Reina la primavera; la juventud del año, como la llamaba el poeta. Por ella y para ella se viste: de verde el monte; hierve la plata en los ríos; vibra la dorada luz en el espacio; canta el ruiseñor bajo la tienda de follaje, poblando de trinos el augusto silencio de la noche; lanza su grito la alondra, despertando con la primera luz del día y sacudiendo sus plumas impregnadas de rocío; se cubre el cielo de transparencias nacaradas en los dulces crepúsculos, y las golondrinas voltean en el aire su caprichosa contradanza con silbidos que parecen rayar el azul cristal del espacio.
Nunca como ahora se ama la vida. Jamás como en primavera parece hermosa la tierra y seductora la existencia.

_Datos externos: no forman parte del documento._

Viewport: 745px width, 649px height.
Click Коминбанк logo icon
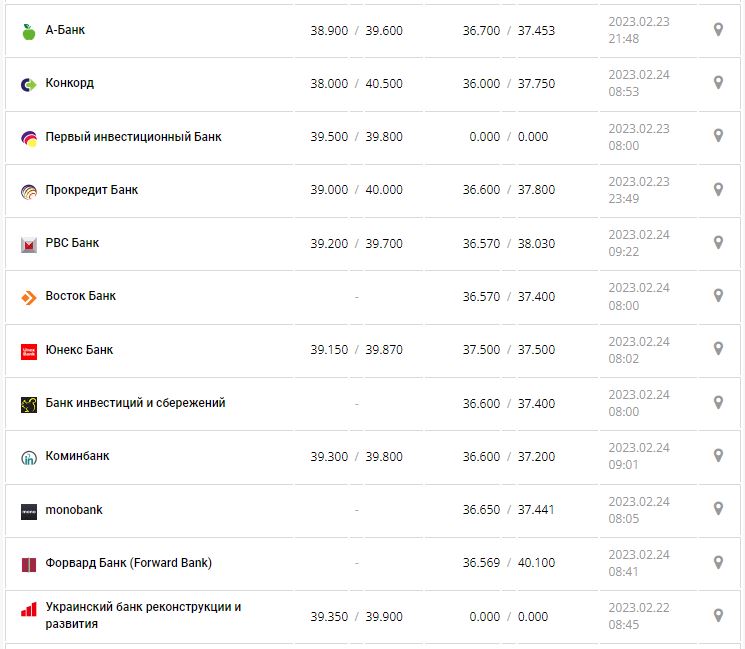pos(28,457)
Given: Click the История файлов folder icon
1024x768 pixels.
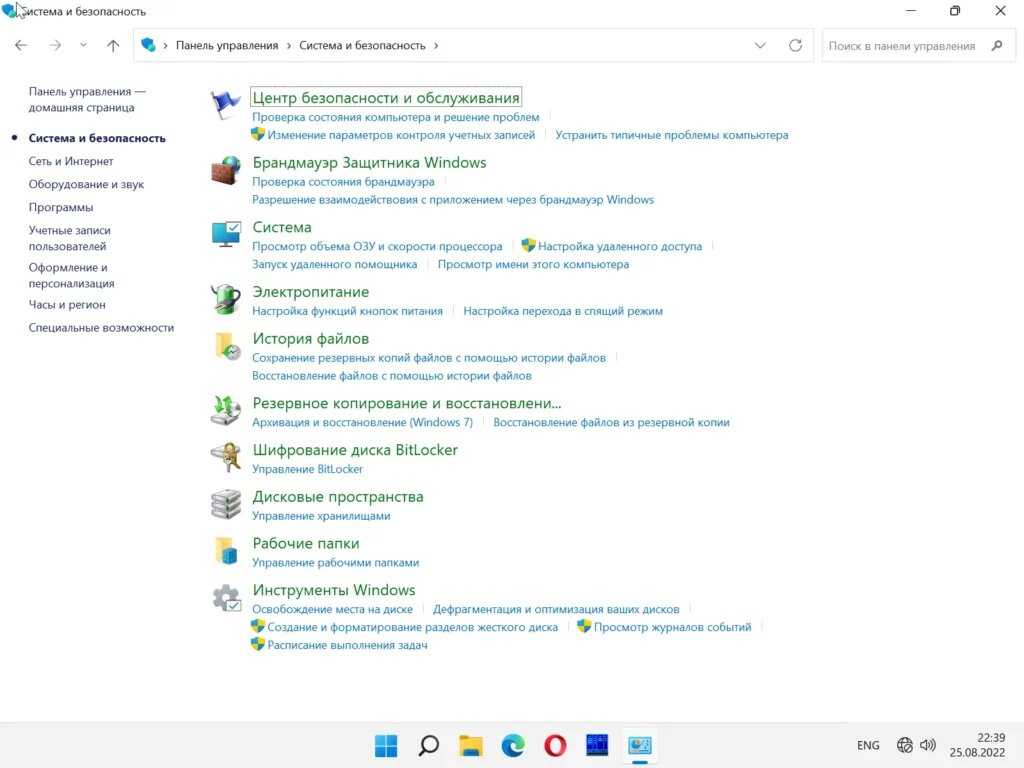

El perfume de los campos deslízase lentamente hasta lo más profundo de nuestro ser; la sangre hierve en nuestras venas como la savia en las de los árboles; las mujeres parecen más hermosas, el sol más deslumbrante, la vida más dulce.
Los desolados horizontes cúbrense con cortinas de verdes hojas, cuyas puntas tienen suave transparencia; el naranjo, como enorme incensario, impregna el ambiente de azahar, el perfume del ensueño que hace pensar en la presencia de hadas invisibles que con su aliento os rozan las mejillas; en los jardines la hierba con sus minúsculas florecillas, crece hasta en las escalinatas, desuniendo con su fuerza de expansión las ajustadas losas de mármol; las blancas estatuas cúbrense con sombrillas de hojas, a través de las cuales el sol las viste con mantos de oro festoneados de sombra; asoman entre el follaje las rosas encendidas, rojas y frescas como femeniles bocas que ofrecen interminables besos y las flores de pétalos blancos y carnosos que hacen pensar en desnudeces de raso, en carnes sonrosadas como las de las ninfas de Rubens o ambarinas y transparentes como las de las beldades del Ticiano; se adormecen en el prado las tímidas violetas, lánguidas, melancólicas y espirituales como vírgenes del prerrafaelismo; y la naturaleza, ebria de lujuria y de luz, estremeciéndose con desemperezos de intensa voluptuosidad, temblando con el espasmo de la fecundación, cubre la tierra de colores y de perfumes, y el espacio de rumores suaves y dulces como si todo el éter temblase con el escalofrío de un beso inmenso dado a la tierra.
Estamos en plena apoteosis de la vida; y cuando todo lo existente parece cantar un himno al amor, allá abajo, sobre las soledades del mar, los monstruos de acero cargados de hombres se buscan y rebuscan para emprenderse a cañonazos, para empañar el claro espacio con el infecto humo de la pólvora y enturbiar el azul profundo y solemne de las olas con el rojo de la sangre y la asquerosidad de las humanas piltrafas.
En un mundo donde existe la mujer, copa de felicidad jamás vacía por mucho que se apure y cuyos ojos brillan con el ardor de la primavera; donde el vino chisporrotea en la copa de cristal con su corona de irisados brillantes; donde los bosques tienen flores que perfuman y trinos envueltos en plumajes voladores que saltan de rama en rama; donde el cielo, con las transparencias de la rosa y los cambiantes del nácar ofrece la más hermosa de las tiendas para cubrir los delirios del amor, de la única verdad que encontró el doctor Fausto después de estudiar tanto; en un mundo tan bello, los hombres consideran como la más digna y honrosa de las profesiones hacerse polvo a cañonazos por si cuatro pedazos de tierra han de estar protegidos por una bandera de un color o de otro. Admiremos la sublime estupidez del hombre.
La naturaleza generosa le ha dado cuanto tiene de más hermoso y seductor; le ha dado la mujer, el vino y la primavera, las tres grandes inspiraciones del arte.
Y el hombre, ¡oh bestia ruin!, ha correspondido a tanta generosidad inventando el cañón que ensangrienta los mares y convierte en cementerios los fecundos campos.